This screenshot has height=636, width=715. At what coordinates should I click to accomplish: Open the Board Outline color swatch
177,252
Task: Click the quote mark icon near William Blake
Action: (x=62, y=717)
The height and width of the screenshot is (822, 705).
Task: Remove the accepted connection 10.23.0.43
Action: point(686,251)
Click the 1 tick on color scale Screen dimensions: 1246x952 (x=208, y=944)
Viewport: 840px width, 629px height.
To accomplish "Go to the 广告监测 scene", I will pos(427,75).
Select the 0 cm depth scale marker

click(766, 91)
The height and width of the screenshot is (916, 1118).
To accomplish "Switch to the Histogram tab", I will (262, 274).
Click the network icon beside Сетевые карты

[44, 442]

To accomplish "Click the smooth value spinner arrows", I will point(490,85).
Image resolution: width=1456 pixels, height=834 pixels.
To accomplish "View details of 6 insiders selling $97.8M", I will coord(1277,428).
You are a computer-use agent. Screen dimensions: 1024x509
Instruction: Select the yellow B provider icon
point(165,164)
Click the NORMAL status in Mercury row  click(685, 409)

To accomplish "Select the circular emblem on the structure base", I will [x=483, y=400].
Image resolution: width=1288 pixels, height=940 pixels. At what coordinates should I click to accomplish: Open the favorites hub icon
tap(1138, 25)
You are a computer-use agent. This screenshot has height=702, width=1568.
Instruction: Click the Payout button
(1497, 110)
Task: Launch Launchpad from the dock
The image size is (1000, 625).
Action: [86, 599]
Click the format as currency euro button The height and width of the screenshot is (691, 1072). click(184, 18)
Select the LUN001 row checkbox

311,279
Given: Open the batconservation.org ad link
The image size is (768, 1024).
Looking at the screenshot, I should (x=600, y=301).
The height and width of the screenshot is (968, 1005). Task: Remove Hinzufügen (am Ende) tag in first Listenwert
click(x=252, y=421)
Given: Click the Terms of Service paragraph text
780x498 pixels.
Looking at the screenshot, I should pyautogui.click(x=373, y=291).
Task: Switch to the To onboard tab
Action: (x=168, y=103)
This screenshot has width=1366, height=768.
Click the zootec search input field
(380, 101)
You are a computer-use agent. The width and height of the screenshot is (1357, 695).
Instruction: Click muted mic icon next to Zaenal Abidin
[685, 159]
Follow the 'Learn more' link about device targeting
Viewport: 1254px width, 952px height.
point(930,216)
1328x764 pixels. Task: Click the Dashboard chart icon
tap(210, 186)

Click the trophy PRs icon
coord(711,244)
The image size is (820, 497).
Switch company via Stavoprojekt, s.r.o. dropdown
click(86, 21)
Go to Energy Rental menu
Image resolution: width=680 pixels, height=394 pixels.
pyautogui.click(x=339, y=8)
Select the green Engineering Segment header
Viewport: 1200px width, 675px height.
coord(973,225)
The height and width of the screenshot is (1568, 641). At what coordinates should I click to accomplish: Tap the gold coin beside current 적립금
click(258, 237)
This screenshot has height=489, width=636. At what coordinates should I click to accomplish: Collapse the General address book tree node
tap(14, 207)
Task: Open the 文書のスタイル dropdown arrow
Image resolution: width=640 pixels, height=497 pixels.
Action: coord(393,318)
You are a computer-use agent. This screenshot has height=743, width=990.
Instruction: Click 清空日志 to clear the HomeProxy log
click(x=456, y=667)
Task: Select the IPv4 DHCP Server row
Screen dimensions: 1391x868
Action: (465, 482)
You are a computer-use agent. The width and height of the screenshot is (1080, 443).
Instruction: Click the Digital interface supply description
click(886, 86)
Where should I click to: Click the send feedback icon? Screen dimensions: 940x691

■ Work order:
In the entries above, find the line holding "Image resolution: width=640" and the line holding "is (1080, 443).", then retype exactly those two lines and every line between them, and nothing else.

■ Solution to this task:
Image resolution: width=640 pixels, height=497 pixels.
Action: coord(393,318)
You are a computer-use agent. This screenshot has height=743, width=990.
Instruction: Click 清空日志 to clear the HomeProxy log
click(x=456, y=667)
Task: Select the IPv4 DHCP Server row
Screen dimensions: 1391x868
Action: (465, 482)
You are a computer-use agent. The width and height of the screenshot is (1080, 443).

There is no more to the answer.